Corrine takes off her scarf and wraps it around him, then turns to look imploringly at Russell. He reaches into his coat pocket, extracts the three dollars' change from the coat check, hands it to her. She gives it to the boy, then lingers. Russell has to exert gentle pressure on her arm to move her away. In the cab, she wonders aloud how such a young boy would come to be shivering in a doorway and what might be done to help. She is still brooding as they go up the stairs, as they undress for bed. Although he knows he will be able to forget the boy's face and sleep tonight, he understands that Corrine cannot, and he is almost proud of her for it. He looks out the window at the falling snow, then turns and takes his wife in his arms, feeling grateful to be here even as he wonders what he is going to do with his life in strictly practical terms. For years he had trained himself to do one thing, and he did it well, but he doesn't know whether he wants to keep doing it for the rest of his life, or even, for that matter, whether anyone will let him. He is still worrying when they go to bed.
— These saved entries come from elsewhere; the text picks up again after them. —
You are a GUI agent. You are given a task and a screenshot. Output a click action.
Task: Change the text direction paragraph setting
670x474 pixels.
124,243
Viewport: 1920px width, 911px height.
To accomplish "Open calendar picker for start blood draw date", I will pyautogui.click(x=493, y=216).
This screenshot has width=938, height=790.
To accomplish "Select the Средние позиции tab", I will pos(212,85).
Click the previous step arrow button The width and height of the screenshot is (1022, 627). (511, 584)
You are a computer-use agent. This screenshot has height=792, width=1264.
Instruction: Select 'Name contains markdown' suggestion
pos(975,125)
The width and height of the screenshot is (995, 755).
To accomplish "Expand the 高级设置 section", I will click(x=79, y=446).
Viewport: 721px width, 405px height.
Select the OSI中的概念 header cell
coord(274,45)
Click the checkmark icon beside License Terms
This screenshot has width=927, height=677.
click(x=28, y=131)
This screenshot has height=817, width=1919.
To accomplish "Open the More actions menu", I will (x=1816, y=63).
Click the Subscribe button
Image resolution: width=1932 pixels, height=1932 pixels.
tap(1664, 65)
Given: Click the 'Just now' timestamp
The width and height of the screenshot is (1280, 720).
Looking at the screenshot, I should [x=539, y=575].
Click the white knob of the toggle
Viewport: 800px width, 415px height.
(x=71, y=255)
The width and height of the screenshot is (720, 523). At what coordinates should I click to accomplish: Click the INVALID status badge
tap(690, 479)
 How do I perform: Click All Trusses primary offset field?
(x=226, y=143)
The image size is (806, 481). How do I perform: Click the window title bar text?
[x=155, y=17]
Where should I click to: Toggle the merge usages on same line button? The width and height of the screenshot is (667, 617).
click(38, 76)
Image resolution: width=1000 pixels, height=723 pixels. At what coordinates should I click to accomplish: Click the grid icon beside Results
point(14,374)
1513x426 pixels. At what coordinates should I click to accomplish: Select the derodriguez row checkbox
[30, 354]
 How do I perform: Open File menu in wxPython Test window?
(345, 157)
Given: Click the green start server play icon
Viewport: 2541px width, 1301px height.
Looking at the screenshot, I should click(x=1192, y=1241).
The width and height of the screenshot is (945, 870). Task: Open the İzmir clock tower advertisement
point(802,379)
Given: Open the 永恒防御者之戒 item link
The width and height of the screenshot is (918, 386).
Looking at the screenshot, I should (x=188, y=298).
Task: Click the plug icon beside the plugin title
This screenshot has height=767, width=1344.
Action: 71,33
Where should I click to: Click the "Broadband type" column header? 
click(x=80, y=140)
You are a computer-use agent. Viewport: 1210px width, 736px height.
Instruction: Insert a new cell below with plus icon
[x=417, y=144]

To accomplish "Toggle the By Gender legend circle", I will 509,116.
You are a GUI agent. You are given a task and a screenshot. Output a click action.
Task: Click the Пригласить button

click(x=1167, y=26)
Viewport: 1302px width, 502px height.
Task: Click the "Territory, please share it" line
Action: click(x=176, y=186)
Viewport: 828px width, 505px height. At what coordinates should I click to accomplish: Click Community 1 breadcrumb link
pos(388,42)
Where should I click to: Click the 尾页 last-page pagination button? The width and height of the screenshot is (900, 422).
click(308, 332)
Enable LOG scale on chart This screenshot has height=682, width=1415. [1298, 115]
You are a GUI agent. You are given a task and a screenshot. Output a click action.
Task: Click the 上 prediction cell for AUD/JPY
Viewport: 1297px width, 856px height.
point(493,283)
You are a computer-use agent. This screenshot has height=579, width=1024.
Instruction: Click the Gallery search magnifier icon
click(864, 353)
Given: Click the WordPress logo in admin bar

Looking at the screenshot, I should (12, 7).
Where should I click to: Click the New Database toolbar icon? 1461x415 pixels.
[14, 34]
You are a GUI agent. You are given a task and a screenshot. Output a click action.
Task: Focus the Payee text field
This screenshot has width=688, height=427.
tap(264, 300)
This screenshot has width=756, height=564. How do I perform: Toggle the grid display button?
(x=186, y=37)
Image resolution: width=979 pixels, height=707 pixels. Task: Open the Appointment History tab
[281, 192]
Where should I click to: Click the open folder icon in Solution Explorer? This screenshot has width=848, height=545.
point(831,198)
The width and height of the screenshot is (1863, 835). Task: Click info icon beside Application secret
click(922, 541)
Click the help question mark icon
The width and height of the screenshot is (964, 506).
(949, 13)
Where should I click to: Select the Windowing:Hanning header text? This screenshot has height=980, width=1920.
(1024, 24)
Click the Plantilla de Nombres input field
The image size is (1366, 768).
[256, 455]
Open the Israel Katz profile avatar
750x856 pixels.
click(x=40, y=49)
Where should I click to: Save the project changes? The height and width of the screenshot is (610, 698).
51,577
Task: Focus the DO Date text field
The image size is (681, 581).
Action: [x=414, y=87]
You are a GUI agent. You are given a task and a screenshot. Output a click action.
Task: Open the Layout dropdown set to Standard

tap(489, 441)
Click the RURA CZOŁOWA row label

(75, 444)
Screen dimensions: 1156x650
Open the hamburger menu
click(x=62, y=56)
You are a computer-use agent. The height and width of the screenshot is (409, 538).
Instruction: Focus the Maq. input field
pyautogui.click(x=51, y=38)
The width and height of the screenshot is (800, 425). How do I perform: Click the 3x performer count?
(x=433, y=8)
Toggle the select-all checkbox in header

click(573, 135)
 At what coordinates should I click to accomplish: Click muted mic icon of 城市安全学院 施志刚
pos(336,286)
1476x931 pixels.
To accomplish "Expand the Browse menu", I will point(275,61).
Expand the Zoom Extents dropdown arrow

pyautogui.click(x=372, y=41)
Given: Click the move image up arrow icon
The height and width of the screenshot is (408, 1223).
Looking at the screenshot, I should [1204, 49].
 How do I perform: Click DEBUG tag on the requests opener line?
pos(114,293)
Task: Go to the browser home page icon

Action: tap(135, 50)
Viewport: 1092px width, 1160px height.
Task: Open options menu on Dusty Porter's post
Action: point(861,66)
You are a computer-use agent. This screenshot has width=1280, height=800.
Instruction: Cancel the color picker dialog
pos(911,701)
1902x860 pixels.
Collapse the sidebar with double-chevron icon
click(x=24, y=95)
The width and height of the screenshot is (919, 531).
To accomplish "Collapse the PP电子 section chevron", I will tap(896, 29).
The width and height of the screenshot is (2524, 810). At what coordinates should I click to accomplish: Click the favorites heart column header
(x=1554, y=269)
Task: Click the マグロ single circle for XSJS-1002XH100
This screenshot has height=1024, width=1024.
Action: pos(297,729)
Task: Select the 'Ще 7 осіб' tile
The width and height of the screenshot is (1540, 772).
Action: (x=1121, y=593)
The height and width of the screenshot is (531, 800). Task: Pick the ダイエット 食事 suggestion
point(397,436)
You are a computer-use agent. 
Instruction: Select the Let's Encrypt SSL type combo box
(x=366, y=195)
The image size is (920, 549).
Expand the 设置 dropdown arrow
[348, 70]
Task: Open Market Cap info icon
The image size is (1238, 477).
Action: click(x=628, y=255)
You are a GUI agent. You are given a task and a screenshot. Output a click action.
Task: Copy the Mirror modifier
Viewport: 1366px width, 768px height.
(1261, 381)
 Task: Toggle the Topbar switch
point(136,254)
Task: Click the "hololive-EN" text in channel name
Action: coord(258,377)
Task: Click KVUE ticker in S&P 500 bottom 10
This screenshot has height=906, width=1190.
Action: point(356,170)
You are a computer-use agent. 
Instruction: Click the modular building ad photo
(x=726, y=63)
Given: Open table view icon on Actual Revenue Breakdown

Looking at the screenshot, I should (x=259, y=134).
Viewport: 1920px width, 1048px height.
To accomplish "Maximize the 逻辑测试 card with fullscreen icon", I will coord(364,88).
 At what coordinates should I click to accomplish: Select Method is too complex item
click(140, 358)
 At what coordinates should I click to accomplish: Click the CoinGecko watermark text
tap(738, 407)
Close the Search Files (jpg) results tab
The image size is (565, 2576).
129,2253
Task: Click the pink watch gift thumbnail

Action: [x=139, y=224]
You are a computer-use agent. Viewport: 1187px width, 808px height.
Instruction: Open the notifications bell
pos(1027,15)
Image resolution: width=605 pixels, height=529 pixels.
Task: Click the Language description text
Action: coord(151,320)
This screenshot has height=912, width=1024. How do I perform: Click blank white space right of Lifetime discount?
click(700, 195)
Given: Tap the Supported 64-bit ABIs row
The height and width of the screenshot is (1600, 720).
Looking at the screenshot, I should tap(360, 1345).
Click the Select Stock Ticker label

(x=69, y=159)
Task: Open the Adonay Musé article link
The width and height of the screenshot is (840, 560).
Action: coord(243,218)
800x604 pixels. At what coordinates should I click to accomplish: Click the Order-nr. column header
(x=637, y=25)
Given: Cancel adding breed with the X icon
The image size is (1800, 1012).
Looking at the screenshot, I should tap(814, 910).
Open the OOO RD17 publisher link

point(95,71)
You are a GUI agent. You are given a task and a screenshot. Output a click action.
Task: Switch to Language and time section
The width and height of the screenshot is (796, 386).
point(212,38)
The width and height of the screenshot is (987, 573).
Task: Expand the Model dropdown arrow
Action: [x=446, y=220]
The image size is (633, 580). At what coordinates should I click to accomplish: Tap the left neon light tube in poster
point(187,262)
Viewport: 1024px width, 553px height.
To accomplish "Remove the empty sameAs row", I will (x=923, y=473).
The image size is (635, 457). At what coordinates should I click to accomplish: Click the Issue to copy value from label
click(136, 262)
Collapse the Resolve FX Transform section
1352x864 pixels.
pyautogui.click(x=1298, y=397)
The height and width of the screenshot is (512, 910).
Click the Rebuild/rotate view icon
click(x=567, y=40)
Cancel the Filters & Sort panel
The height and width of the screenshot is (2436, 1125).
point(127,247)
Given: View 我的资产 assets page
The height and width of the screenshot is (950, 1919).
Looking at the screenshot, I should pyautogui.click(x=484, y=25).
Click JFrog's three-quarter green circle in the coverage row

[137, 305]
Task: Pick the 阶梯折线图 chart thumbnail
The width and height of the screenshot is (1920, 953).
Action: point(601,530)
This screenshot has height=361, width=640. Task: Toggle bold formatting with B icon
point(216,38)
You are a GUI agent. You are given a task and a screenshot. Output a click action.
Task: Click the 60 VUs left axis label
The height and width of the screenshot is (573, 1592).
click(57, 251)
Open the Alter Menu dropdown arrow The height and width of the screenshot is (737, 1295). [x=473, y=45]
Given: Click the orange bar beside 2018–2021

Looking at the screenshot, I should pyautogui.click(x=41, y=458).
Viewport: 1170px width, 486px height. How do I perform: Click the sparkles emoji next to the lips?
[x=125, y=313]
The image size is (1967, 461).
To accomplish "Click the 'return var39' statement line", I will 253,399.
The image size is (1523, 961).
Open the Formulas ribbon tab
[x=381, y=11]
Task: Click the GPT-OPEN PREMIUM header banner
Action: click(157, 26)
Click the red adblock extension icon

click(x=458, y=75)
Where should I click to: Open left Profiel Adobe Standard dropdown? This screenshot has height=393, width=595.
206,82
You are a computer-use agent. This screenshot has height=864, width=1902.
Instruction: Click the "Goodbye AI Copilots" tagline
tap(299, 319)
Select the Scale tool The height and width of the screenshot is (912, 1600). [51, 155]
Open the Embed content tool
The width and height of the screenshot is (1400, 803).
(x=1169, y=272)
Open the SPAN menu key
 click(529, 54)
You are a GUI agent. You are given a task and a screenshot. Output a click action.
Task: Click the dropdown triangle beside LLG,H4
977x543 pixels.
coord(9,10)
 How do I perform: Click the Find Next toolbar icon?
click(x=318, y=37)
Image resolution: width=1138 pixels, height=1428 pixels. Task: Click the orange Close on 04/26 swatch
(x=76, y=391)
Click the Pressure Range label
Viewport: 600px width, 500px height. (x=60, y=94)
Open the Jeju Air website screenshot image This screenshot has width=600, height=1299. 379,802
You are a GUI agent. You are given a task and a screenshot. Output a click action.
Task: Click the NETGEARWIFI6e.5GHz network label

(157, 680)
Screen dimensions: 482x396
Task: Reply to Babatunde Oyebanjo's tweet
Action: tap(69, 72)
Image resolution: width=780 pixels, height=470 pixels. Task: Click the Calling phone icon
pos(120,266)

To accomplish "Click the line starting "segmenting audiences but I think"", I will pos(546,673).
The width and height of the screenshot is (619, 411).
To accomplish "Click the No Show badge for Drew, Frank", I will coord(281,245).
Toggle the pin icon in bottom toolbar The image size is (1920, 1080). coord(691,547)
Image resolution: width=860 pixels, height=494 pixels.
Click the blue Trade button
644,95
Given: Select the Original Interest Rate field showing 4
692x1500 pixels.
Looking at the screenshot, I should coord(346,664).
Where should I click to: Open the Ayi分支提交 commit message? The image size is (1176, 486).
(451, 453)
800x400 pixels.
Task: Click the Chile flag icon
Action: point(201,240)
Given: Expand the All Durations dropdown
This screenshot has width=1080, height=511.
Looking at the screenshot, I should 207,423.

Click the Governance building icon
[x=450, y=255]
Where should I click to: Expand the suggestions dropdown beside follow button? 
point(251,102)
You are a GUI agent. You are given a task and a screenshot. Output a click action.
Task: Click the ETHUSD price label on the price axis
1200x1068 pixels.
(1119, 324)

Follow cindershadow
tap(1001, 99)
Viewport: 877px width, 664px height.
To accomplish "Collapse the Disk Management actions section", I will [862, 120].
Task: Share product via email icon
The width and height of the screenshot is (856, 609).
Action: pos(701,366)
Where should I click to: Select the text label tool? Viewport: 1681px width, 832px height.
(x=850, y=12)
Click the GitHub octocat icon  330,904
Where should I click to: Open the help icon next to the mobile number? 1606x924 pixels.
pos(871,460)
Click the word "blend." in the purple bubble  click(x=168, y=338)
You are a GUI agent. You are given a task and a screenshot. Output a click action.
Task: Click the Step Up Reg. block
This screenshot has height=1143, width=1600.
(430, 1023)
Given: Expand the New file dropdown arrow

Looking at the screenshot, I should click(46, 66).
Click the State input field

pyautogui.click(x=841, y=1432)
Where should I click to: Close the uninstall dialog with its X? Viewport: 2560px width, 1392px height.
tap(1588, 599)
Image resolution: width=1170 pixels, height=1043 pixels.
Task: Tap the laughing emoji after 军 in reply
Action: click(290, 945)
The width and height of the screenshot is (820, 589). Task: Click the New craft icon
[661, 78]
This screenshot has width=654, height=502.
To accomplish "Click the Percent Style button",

As Corrine drifts off to sleep, she rolls toward him in the bed and mumbles, "Thanks." Russell isn't sure if she means for tonight, or for coming home.
Feeling his wife's head nesting in the pillow below his shoulder, he is almost certain that they will find ways to manage. They've been learning to get by with less, and they'll keep learning. It seems to him as if they're taking a course in loss lately. And as he feels himself falling asleep he has an insight he believes is important, which he hopes he will remember in the morning, although it is one of those thoughts that seldom survive translation to the language of daylight hours: knowing that whatever plenty befalls them together or separately in the future, they will become more and more intimate with loss as the years accumulate, friends dying or slipping away undramatically into the crowded past, memory itself finally flickering and growing treacherous toward the end; knowing that even the children who may be in their future will eventually school them in the pain of growth and separation, as their own parents and mentors die off and leave them alone in the world, shivering at the dark threshold.